===========================================
 Unifying and cleaning up failure remoting
===========================================

https://blueprints.launchpad.net/oslo.messaging/+spec/failure-remoting

We currently have a couple ways of remoting failures (exceptions +
traceback information) that occur on remote systems back to their
source. These different ways have differences that make each solution
valid and applicable to its problem area. To encourage unification, this
spec will work on a proposal that can take the best aspects of both
implementations and leave the weaknesses of both behind to make a
best of breed implementation.

Problem description
===================

There is a repeated desire to be able to serialize an exception, an
exception type, and as much information about the exceptions cause (ie
its traceback) when a creator on a remote system fails to some
other system (typically transmitted over some RPC or REST or other
non-local interface). For brevity sake let us call the tuple
of ``(exception_type, value, traceback)`` (typically created from some
call to `sys.exc_info`_) a **failure** object. When on a local machine
and the failure is created inside its own process the exception, its class
and its traceback are natively supported and can be examined, output,
logged (typically using the `traceback`_ module), handled (via ``try/catch``
blocks) and analyzed; but when that exception is remotely created and
sent to a receiver the recreation of that failure becomes that much more
complicated for a few reasons:

* Serialization of a traceback object (which typically contains references
  to local stack frames) into some serializable format typically means that
  the reconstructed traceback will not be as *rich* as it was when created
  on the local process due to the fact that those local stack frames
  will *not* exist in the receivers process.

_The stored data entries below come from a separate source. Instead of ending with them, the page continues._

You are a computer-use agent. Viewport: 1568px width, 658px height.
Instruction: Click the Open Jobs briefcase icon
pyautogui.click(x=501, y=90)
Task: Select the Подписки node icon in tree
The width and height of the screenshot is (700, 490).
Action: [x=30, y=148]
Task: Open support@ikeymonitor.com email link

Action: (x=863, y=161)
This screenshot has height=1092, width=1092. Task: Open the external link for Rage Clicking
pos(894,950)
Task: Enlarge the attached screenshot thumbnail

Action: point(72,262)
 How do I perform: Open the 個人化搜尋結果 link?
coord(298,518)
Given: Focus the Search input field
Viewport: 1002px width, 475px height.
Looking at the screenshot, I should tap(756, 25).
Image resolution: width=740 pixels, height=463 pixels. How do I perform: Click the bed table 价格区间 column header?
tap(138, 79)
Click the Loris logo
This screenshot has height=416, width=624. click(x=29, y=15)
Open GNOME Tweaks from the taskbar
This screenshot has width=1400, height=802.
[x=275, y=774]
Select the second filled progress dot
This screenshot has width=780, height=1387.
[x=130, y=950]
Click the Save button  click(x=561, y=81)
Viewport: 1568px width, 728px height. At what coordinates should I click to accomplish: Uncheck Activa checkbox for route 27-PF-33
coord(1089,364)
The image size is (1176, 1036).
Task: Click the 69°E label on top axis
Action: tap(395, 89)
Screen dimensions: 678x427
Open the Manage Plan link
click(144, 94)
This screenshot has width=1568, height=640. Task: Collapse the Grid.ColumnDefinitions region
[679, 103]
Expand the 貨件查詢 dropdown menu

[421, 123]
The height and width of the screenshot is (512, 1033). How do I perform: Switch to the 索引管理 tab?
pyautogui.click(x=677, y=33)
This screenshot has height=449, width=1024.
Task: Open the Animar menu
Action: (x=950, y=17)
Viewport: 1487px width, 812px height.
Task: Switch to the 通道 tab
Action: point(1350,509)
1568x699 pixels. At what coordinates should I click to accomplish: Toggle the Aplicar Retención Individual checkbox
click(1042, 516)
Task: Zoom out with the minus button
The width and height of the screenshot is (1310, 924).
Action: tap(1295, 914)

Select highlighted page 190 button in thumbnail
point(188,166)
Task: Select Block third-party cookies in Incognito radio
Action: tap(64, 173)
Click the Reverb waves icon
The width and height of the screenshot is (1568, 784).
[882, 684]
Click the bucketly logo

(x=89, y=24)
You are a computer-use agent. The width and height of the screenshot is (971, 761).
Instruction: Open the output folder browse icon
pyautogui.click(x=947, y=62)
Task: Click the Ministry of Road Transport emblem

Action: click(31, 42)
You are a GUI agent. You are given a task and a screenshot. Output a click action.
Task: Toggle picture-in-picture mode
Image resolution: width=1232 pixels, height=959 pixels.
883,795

This implies that traceback
  serialization/deserialization is a lossy process and by side-effect
  this means that for remote exceptions the `traceback`_ module
  can *not* be used and/or that the information it produces may
  not be accurate.
* Input validation must now be performed, ensuring that the serialized format
  created by the sender is actually valid (this excludes using `pickle`_
  for serialization/deserialization due to its widely known security
  vulnerabilities).
* The receiver of the failure, if it desires to *try* to recreate an
  exception object from the serialized version **must** have access to the
  same exception type/class that was used to create the original
  exception; this may not always be possible (depending on modules and classes
  accessible from the receivers ``sys.path``).
* Any contained exception value (typically a ``string``, but not limited to)
  will need to be reconstructed (this may not always be possible, for
  example if the originating exception value references some local file
  handle or other non-serializable object, such as a local threading lock).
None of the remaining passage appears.